Collaborators: Dr. Giorgos Mountrakis, Jida Wang, Dr. Dimitrios Triantakonstantis
Funders: NSF, NASA, SUNY ESF Graduate Assistantship
Motivation: Urbanization is an important issue concerning scientists from different disciplines such as urban planners, biologists, engineers and is also extensively considered by policy-makers. A computational model quantifying locations and quantities of urban growth would provide environmental and socioeconomic benefits. Traditional urban growth models are based on a single-algorithm fitting procedure and thus restricted on their ability to capture spatial heterogeneity.
Methodology: A GIS-based modeling framework titled Multi-Network Urbanization (MuNU) model is developed that integrates multiple neural networks. The MuNU model enables a filtering approach where input data patterns are automatically reallocated into appropriate neural networks with targeted accuracies. We hypothesize that observations classified by each neural network share greater homogeneity and can be modeled more accurately with a collection of targeted algorithms.

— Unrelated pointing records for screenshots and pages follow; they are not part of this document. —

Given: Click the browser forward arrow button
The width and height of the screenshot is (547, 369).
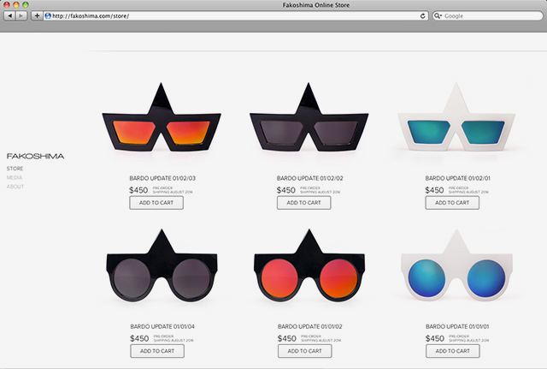Looking at the screenshot, I should [x=21, y=15].
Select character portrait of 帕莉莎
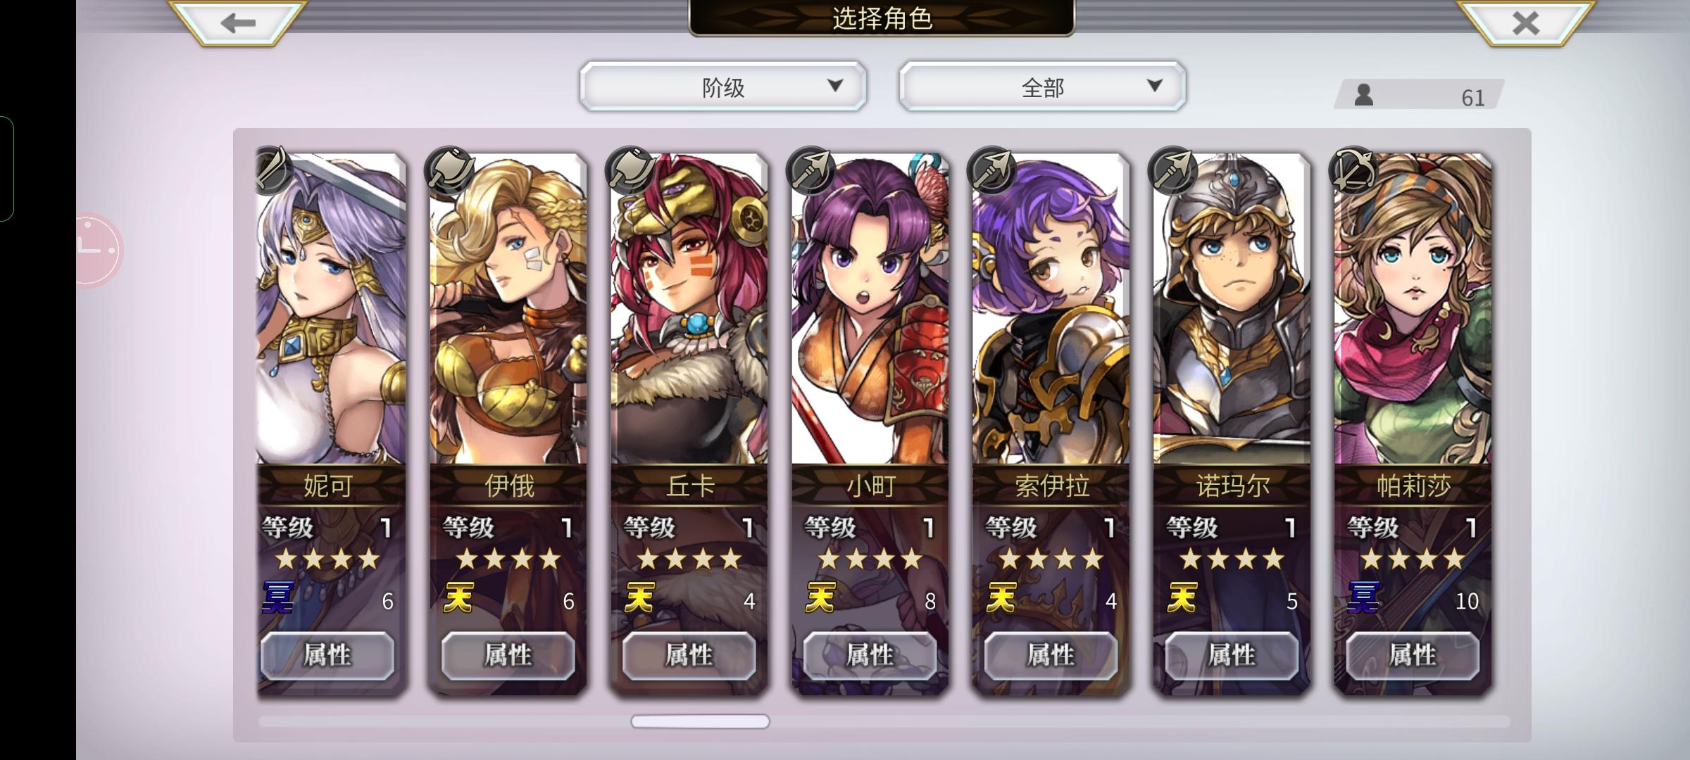Image resolution: width=1690 pixels, height=760 pixels. 1413,310
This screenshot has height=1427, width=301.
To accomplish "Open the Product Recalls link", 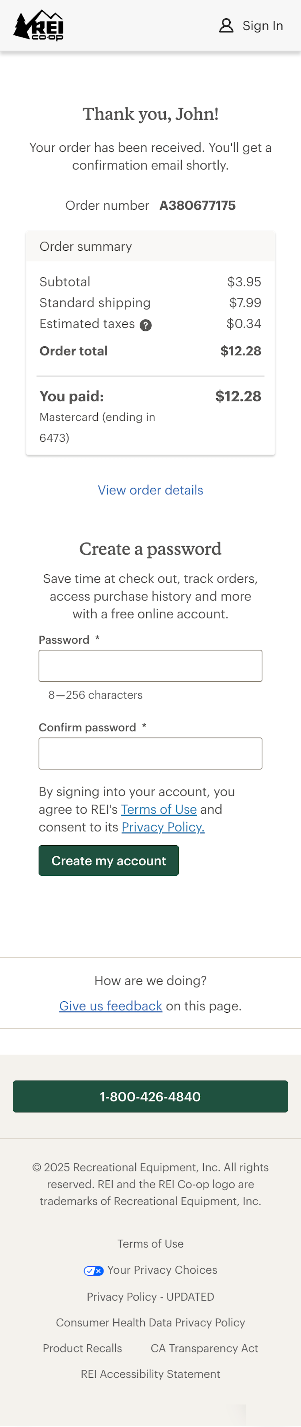I will 82,1348.
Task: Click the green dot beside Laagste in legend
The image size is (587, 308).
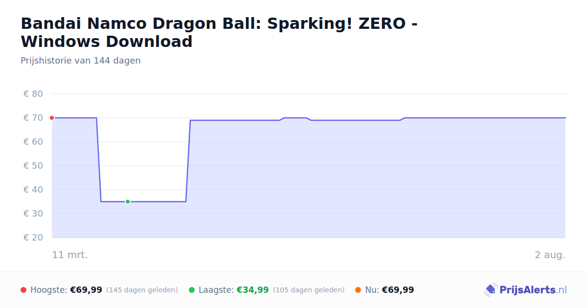Action: point(192,290)
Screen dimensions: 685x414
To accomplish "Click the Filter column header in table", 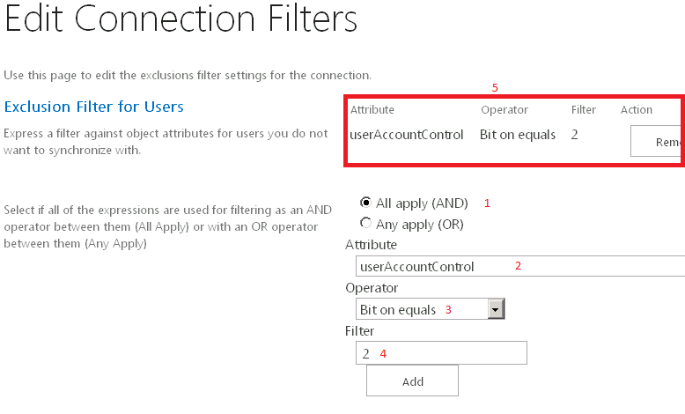I will [583, 110].
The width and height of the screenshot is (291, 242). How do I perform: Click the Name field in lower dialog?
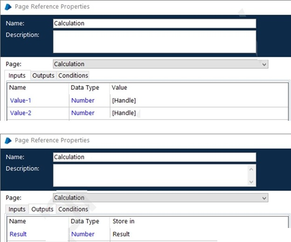pyautogui.click(x=154, y=157)
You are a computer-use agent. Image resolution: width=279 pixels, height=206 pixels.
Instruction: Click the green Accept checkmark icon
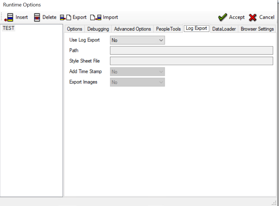pyautogui.click(x=223, y=17)
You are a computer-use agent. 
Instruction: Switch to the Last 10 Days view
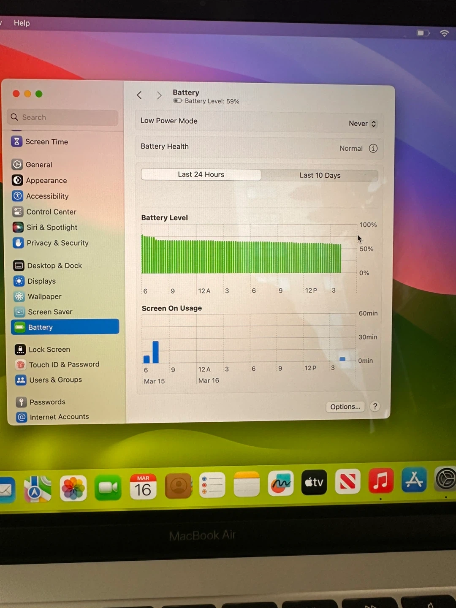point(320,175)
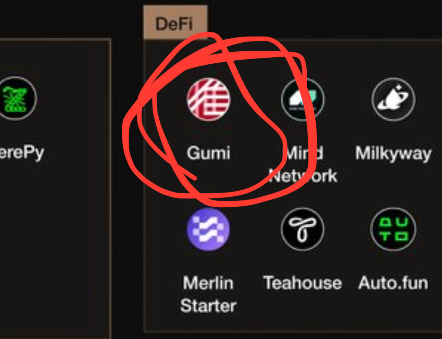Click the partially visible erePy label
The width and height of the screenshot is (442, 339).
pos(22,154)
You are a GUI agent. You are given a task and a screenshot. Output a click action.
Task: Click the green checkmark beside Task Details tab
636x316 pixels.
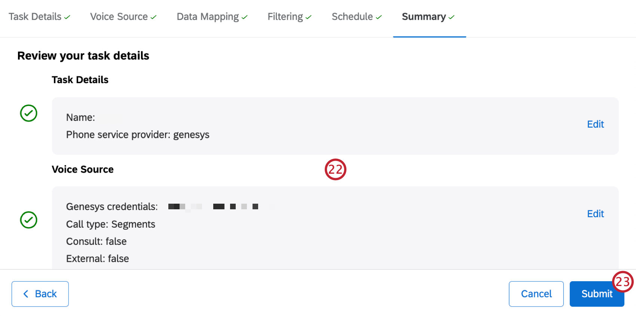[x=67, y=16]
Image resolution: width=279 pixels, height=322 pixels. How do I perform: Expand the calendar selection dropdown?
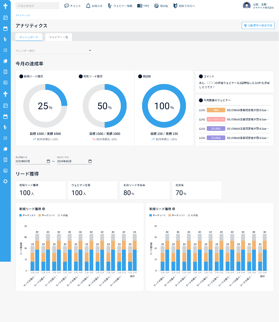pos(53,51)
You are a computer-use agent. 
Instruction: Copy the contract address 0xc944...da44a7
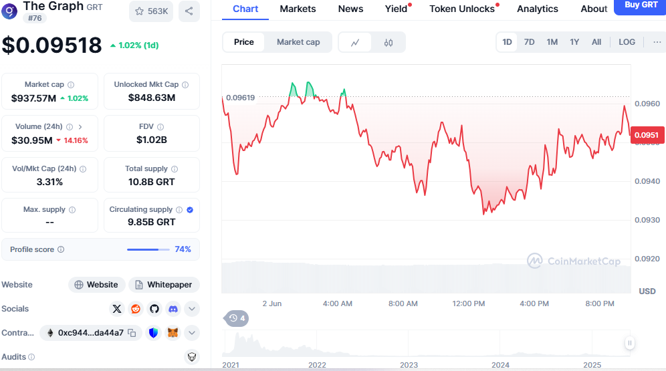tap(132, 333)
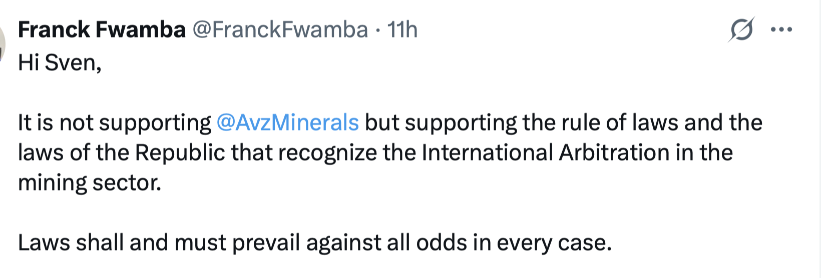Click Franck Fwamba's profile avatar
The height and width of the screenshot is (278, 827).
click(2, 43)
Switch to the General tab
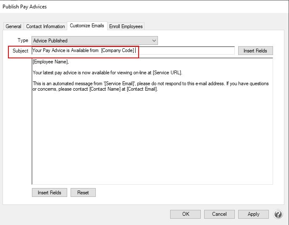Image resolution: width=289 pixels, height=225 pixels. (x=13, y=26)
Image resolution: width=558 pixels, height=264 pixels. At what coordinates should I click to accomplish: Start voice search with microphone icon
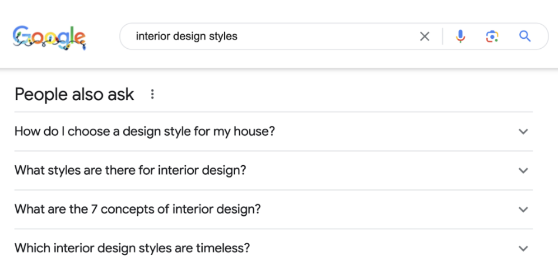point(460,36)
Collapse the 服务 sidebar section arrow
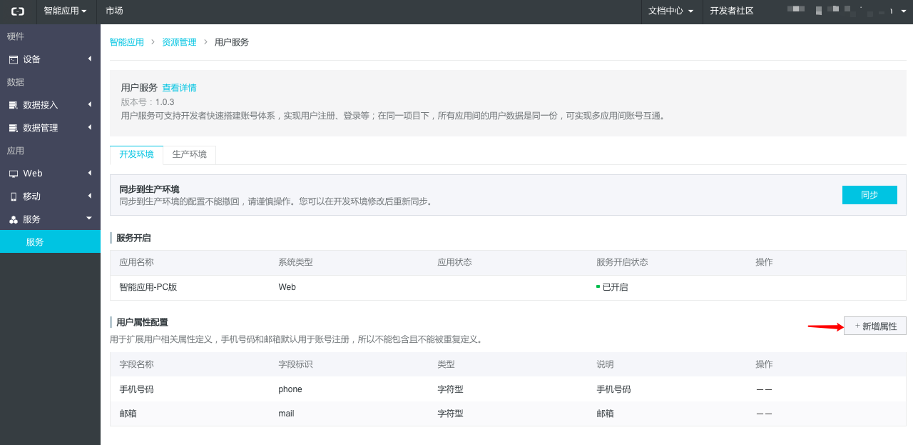 point(89,219)
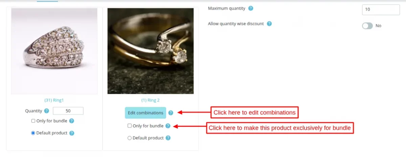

Findings: Land use and land cover datasets of two time snapshots (1977 and 1997) covering the Denver Metropolitan Area are used for model training and validation. Compared to a single-step algorithm – either a stepwise logistic regression or a single neural network – several major improvements are pronounced in the visual output of the MuNU model. Statistical validations further quantify the superiority of the MuNU model given its effectiveness to incorporate spatial heterogeneity. Improvements range between 3% and 11% at the 1km scale when compared with a single neural network and logistic regression respectively.
Relevant papers: One published in IJGIS, another to be submitted in 2-3 weeks (as of April, 2011).